OmAgent - A Reinforcement Learning-based Multimodal Agent Framework

1. Introduction

With the rapid advancement of Large Language Models (LLMs) and Vision Language Models (VLMs), AI technology is shifting from exam-oriented task completion to practical scenario-based complex problem-solving. Using LLMs and VLMs to tackle more realistic and intricate problems—rather than simply passing exams—is not only an inevitable direction of technological evolution but also a key requirement for industrial applications. Meanwhile, the wave of AI agents driven by LLMs continues to expand AI’s application boundaries in the physical world: from GUI-based online shopping operations to physically embodied robots performing household chores. Enabling agents to perceive environments, plan, make decisions, and interact like humans has become a shared challenge for academia and industry.

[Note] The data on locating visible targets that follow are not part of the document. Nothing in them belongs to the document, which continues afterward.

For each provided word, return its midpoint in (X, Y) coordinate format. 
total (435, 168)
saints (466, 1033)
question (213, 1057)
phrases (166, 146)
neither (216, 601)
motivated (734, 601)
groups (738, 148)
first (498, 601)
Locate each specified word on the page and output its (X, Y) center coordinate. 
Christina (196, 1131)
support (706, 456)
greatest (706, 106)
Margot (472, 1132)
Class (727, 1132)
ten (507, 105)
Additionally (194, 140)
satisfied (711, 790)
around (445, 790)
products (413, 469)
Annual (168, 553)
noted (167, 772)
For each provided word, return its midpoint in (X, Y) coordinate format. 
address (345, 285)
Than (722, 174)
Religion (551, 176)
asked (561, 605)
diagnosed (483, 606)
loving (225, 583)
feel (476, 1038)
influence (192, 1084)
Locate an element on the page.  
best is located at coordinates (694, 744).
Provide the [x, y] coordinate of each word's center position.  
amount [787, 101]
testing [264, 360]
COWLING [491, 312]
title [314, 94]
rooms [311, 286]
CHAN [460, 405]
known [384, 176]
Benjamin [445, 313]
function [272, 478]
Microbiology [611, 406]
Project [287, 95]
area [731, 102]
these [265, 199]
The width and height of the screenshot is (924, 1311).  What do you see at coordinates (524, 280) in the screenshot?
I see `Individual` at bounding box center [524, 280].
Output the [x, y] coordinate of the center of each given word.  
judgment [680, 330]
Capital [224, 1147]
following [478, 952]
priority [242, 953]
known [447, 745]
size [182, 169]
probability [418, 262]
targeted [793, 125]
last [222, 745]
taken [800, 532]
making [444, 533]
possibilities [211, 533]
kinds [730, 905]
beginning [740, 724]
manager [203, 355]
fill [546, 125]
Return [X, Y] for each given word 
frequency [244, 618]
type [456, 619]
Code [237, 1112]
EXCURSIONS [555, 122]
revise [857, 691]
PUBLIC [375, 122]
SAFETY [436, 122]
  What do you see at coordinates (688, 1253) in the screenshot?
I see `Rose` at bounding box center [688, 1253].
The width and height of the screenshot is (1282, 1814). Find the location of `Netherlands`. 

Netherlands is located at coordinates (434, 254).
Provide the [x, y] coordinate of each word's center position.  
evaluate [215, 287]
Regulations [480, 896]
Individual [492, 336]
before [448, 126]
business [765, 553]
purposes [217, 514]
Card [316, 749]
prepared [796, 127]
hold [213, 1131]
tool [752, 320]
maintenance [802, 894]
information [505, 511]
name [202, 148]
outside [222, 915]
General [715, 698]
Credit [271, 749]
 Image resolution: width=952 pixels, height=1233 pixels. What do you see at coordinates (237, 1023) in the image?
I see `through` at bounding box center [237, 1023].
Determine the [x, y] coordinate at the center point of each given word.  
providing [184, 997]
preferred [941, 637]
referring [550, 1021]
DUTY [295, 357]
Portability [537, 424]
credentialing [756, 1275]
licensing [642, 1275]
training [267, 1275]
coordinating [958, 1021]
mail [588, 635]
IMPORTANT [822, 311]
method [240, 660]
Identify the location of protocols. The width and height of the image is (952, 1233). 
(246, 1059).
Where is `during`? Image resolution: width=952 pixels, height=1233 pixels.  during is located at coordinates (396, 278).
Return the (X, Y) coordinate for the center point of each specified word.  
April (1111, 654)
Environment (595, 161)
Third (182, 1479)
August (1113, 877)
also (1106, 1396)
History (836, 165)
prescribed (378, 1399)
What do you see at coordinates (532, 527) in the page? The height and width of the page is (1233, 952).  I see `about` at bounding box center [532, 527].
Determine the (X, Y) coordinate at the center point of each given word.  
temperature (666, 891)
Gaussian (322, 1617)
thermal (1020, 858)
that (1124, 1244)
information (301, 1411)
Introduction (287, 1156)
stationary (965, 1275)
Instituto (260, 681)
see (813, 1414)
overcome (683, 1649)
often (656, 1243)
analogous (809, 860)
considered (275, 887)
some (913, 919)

What users truly need are general-purpose agents capable of delivering results and completing tangible tasks in the physical world. Guided by this goal, we focus on exploring a practical technical roadmap: building AI agents that can solve various problems in the physical world, deployable on devices as the core brain component. In the future, devices such as smartphones, cameras, robots, and drones are expected to become embodied AI agents, and be applied to diverse fields like industrial management, medical diagnosis, personal assistance, and media creation. To realize such embodied AI agents, four core capabilities must be achieved: visual perception, decision-making & execution, semantic interaction, and spatiotemporal memory. Among these, semantic interaction has been initially addressed by current LLMs, and the other three remain as challenges and opportunities for technological innovation. In February of this year, we released the reinforcement learning-driven VLM-R1 model and received widespread attention. By extending DeepSeek’s reasoning capabilities from natural language to vision-language scenarios, we validated the effectiveness of using reinforcement learning to enhance VLM’s visual perception and complex environmental reasoning abilities. Recently, we further expanded this to the field of decision-making & execution and, combined with a multimodal agent framework, launched the first embodied AI agent—OmAgent, a reinforcement learning-based multimodal agent framework. Its feasibility has been verified in practical applications.

2. Method

OmAgent is a reinforcement learning-based multimodal agent framework. The core philosophy of this framework is simplifying complexity through abstraction. It encapsulates complex engineering implementations (such as spatiotemporal memory management, workflow orchestration, task queues, and node optimization) in the background, providing developers with a highly streamlined and user-friendly Python interface. It features the following characteristics:

Native Multimodal Support

VLM Model Integration: Built-in support for mainstream VLMs, including Qwen2.5-VL, LLaVA, InternVL, etc.
Video Processing Capability: Natively supports video input and processing for video understanding and analysis.
Mobile Device Connectivity: Enables seamless integration with mobile devices for cross-platform agent deployment.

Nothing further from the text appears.